> **Given task 1**:
Reproduce word for word everything in the walkcycle tutorial from "The path to" down to "in Figure 71.".
> **Given task 2**:
Please quote everything in the records from the line containing "Given: Open the settings gear icon" down to the end of the records, leaving out the pictures.

> **Source text**:

How to setup a walkcycle using NLA

by Claudio 'Malefico' Andaur

Relevant to Blender v2.31

In this tutorial we will set up a walkcycle and use it with the Path option in the Blender NLA Editor. Before starting let me tell you that you will need to have a basic knowledge of the animation tools, (armature set up), in order to follow the text, and have a lot of patience. It is highly recommended that you read all the preceding NLA related parts of this Book.

We are going to use a character set up like the one explained in the "Hand and Foot Rigging tutorial", that is with foot bones split up from the leg and using an extra null bone to store the IK solver constraint. For further details please check that section!

Having a rigged character, the first thing we need to do is to define actions: "WALKCYCLE", "WAVE_HAND" and "STAND_STILL". In WALKCYCLE and STAND_STILL there will be KeyFrames set for almost all control bones while in "WAVE_HAND" there are KeyFrames only for the arm and hand. This will allow our character to simultaneously wave its hand while walking.

The main idea behind this is to work on each single movement and later on combining everything in the NLA window.

The path to success

There are two main ways to animate a walkcycle, first one is to make the character actually advance through the poses of the cycle and the second one is to make the character walk in place thus without real displacement.

The latter option, though more difficult to set up, is the best choice for digital animation and it is our choice for this tutorial.

The whole walkcycle will be an "action" for our armature, so let's go an create a new action and switch to "pose mode" to get something like Pose 1 (the so called "contact pose" in Figure 71.

Figure 71. Some common poses in a walkcycle.


There are some details to bear in mind at the time of setting up an armature for walkcycle. If we adopt Blender's naming convention introduced in the Section called The Armature Object you will be able to paste flipped poses. Also, before parenting your armature to your model, be sure their local axis are aligned to the global axis by selecting them and pressing CTRL-SHIFT-A.

To animate our walking model we will restrict us to animate a few control bones. In the case of the legs we are going to animate its feet since the IKA solvers will adjust the leg bones better than us. To ensure that feet will move in fixed distances, please activate the Grab Grid option in the User Preferences Window View and Controls buttons before start moving bones, reduce the grid size if needed.

A nice method is to hide, with the relative toggle button, all the bones we are not going to set KeyFrames for. This way is easier to see the model during animation and keeps our task simple.

Normally a walkcycle involves four poses, which are commonly known as contact, recoil, passing and high-point. Take a look at Figure 71.

The most important pose is "Contact pose". Most animators agree every walkcycle should start by setting up this pose correctly. Here the character covers the widest distance it's possible to do in one step. In "Recoil pose", the character is in its lower position, with all its weight over one leg. In "High-point pose", the character is in its higher position, almost falling forwards. "Passing pose" is more like an automatic pose in-between recoil and high-point.

> **Given data**:
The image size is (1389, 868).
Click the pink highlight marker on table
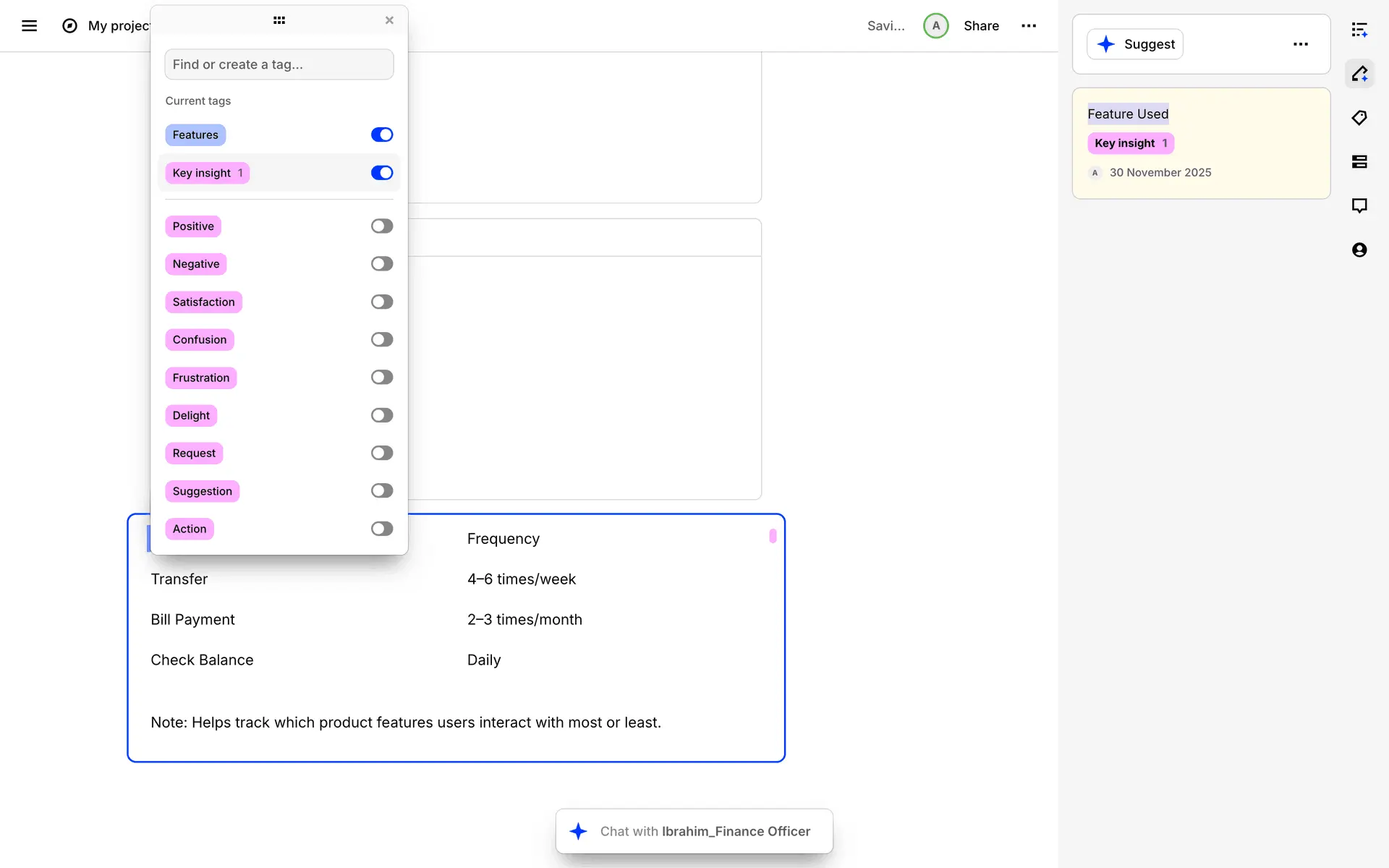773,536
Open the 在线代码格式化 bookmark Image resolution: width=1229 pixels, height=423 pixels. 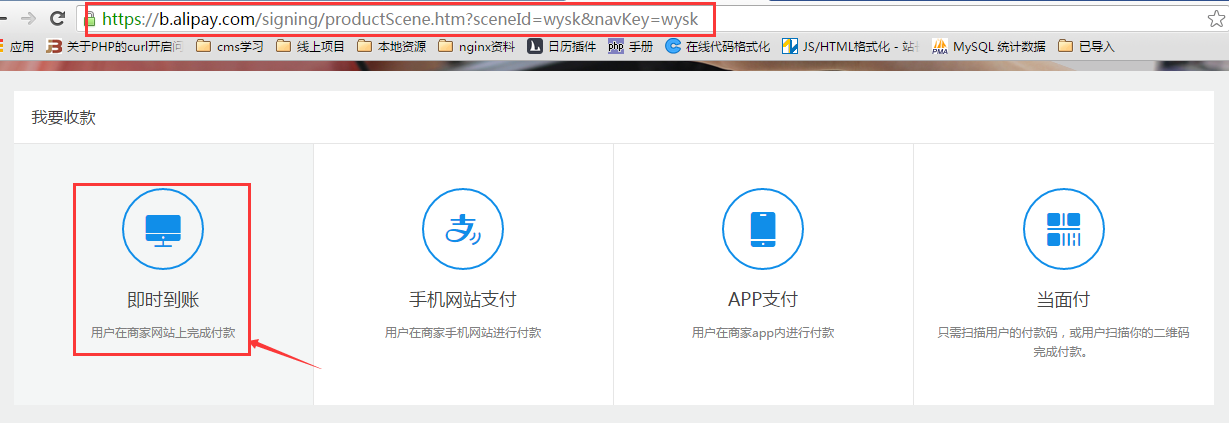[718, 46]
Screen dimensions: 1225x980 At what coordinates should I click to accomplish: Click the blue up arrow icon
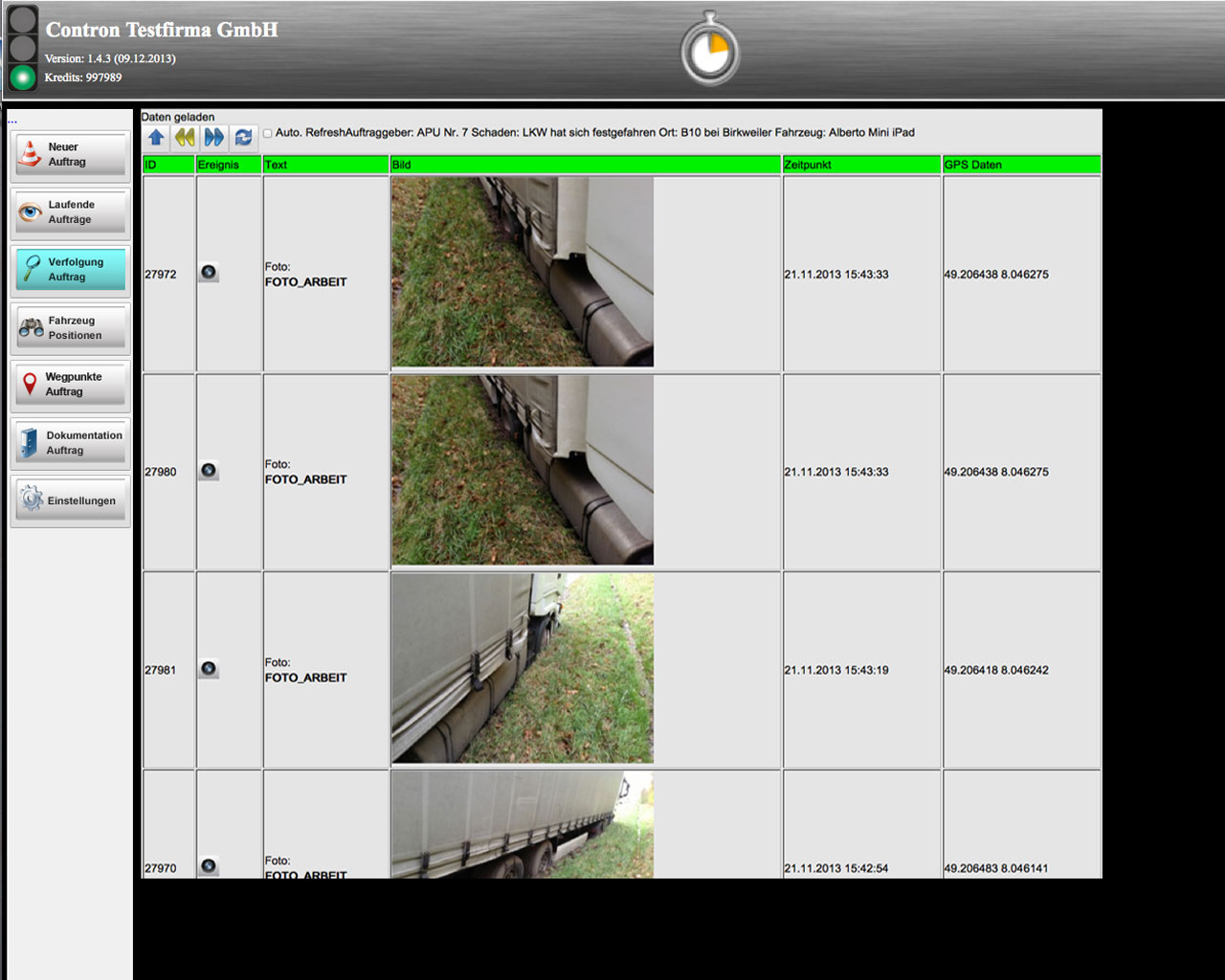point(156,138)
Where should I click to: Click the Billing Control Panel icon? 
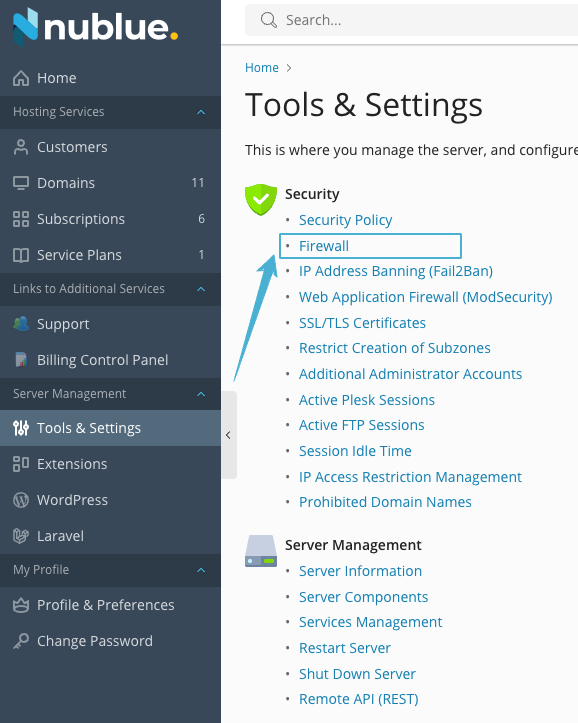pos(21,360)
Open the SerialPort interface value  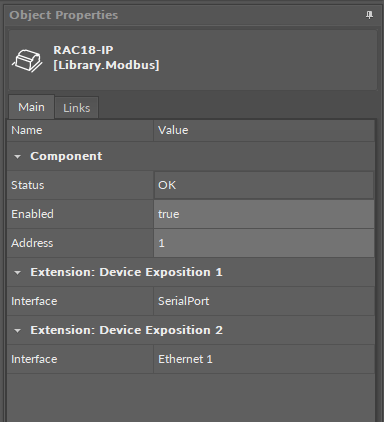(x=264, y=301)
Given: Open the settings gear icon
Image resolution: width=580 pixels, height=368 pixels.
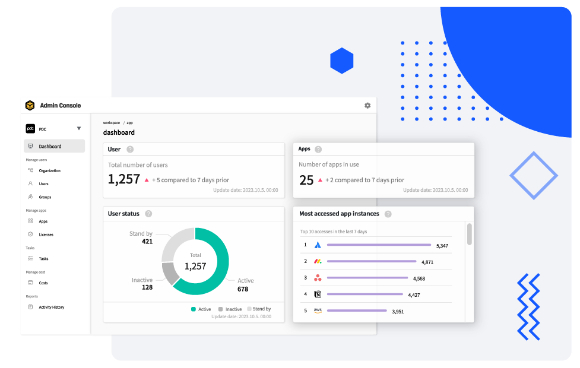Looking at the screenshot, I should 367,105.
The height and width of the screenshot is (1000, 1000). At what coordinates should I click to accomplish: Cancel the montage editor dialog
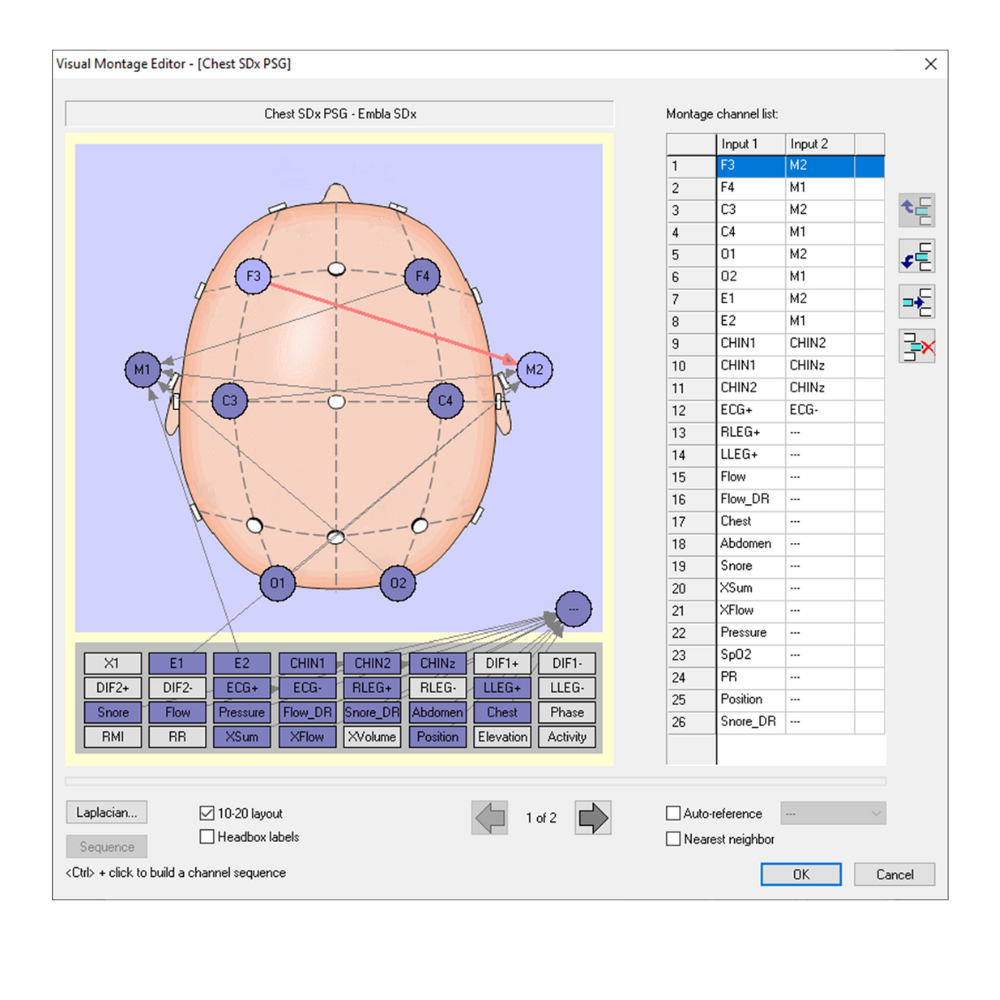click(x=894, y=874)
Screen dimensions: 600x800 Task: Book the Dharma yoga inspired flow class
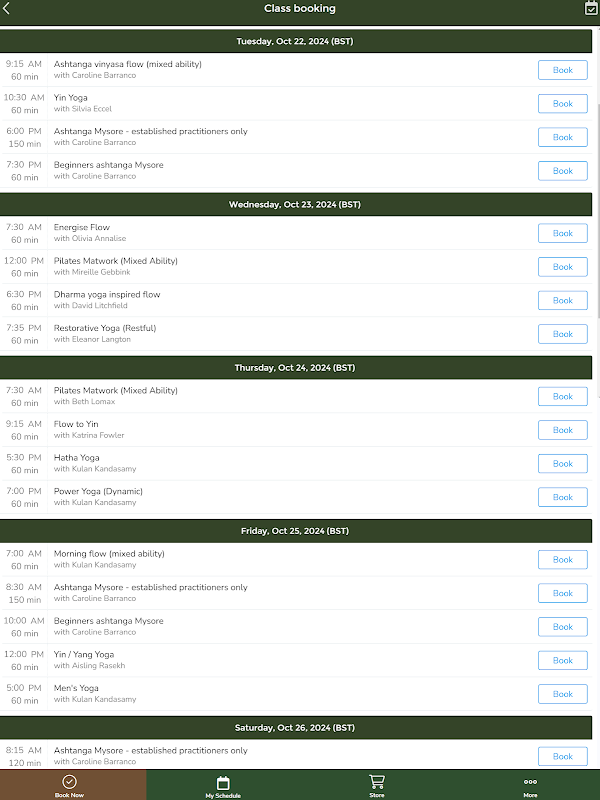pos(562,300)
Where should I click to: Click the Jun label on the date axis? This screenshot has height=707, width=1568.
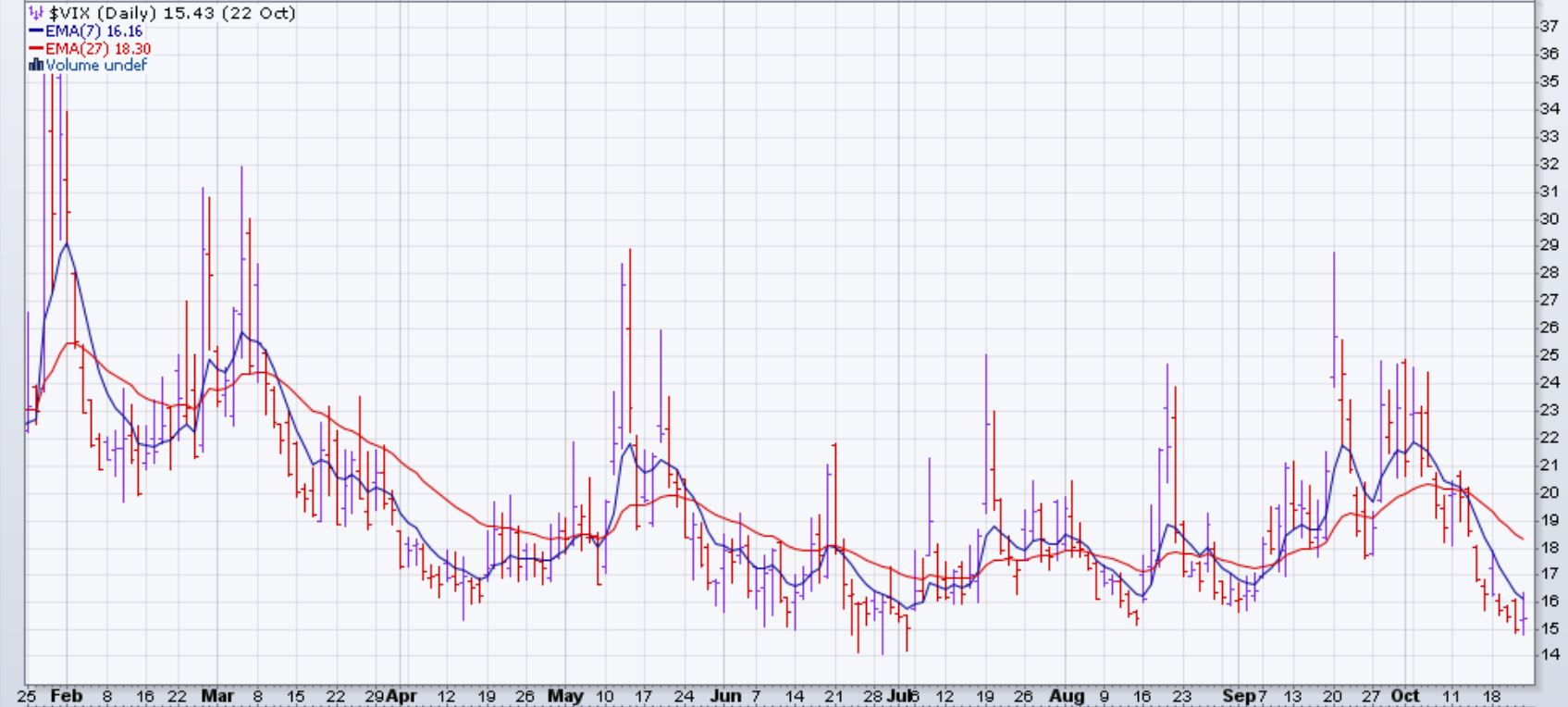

> **Exercise output 1**:
The path to success

There are two main ways to animate a walkcycle, first one is to make the character actually advance through the poses of the cycle and the second one is to make the character walk in place thus without real displacement.

The latter option, though more difficult to set up, is the best choice for digital animation and it is our choice for this tutorial.

The whole walkcycle will be an "action" for our armature, so let's go an create a new action and switch to "pose mode" to get something like Pose 1 (the so called "contact pose" in Figure 71.

> **Exercise output 2**:
Given: Open the settings gear icon
Image resolution: width=580 pixels, height=368 pixels.
Looking at the screenshot, I should 367,105.
The height and width of the screenshot is (1000, 1000). At what coordinates should I click to accomplish: Cancel the montage editor dialog
click(x=894, y=874)
Screen dimensions: 600x800 Task: Book the Dharma yoga inspired flow class
pos(562,300)
Where should I click to: Click the Jun label on the date axis? This screenshot has height=707, width=1568.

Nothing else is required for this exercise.